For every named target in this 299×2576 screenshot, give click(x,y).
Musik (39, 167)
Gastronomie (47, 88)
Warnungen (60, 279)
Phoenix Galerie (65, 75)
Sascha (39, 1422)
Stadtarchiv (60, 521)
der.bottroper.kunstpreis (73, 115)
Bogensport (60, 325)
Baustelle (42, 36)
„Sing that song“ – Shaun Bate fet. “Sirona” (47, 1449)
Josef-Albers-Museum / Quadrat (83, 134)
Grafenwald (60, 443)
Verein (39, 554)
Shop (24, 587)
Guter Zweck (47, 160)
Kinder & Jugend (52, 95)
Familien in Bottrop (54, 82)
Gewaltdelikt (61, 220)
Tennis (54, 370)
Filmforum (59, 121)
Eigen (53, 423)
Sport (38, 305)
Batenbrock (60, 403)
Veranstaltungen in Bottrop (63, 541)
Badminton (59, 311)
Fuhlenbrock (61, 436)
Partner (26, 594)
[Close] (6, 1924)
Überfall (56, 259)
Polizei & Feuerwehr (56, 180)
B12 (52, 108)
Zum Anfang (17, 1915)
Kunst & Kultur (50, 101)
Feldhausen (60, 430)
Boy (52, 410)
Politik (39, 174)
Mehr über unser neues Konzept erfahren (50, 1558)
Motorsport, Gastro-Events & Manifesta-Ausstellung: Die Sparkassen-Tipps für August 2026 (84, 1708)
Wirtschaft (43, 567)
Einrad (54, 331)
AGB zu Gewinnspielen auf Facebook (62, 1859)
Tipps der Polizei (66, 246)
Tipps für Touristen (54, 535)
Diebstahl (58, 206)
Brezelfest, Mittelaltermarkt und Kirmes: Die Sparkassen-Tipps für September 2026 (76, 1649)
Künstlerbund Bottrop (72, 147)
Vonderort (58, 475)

══════════

### WHAT IS NEEDED
Word for word, transcribe the complete listing.

### SOLUTION TO THE PROBLEM
For every named target in this 299×2576 screenshot, give click(x,y).
Musik (39, 167)
Gastronomie (47, 88)
Warnungen (60, 279)
Phoenix Galerie (65, 75)
Sascha (39, 1422)
Stadtarchiv (60, 521)
der.bottroper.kunstpreis (73, 115)
Bogensport (60, 325)
Baustelle (42, 36)
„Sing that song“ – Shaun Bate fet. “Sirona” (47, 1449)
Josef-Albers-Museum / Quadrat (83, 134)
Grafenwald (60, 443)
Verein (39, 554)
Shop (24, 587)
Guter Zweck (47, 160)
Kinder & Jugend (52, 95)
Familien in Bottrop (54, 82)
Gewaltdelikt (61, 220)
Tennis (54, 370)
Filmforum (59, 121)
Eigen (53, 423)
Sport (38, 305)
Batenbrock (60, 403)
Veranstaltungen in Bottrop (63, 541)
Badminton (59, 311)
Fuhlenbrock (61, 436)
Partner (26, 594)
[Close] (6, 1924)
Überfall (56, 259)
Polizei & Feuerwehr (56, 180)
B12 (52, 108)
Zum Anfang (17, 1915)
Kunst & Kultur (50, 101)
Feldhausen (60, 430)
Boy (52, 410)
Politik (39, 174)
Mehr über unser neues Konzept erfahren (50, 1558)
Motorsport, Gastro-Events & Manifesta-Ausstellung: Die Sparkassen-Tipps für August 2026 (84, 1708)
Wirtschaft (43, 567)
Einrad (54, 331)
AGB zu Gewinnspielen auf Facebook (62, 1859)
Tipps der Polizei (66, 246)
Tipps für Touristen (54, 535)
Diebstahl (58, 206)
Brezelfest, Mittelaltermarkt und Kirmes: Die Sparkassen-Tipps für September 2026 (76, 1649)
Künstlerbund Bottrop (72, 147)
Vonderort (58, 475)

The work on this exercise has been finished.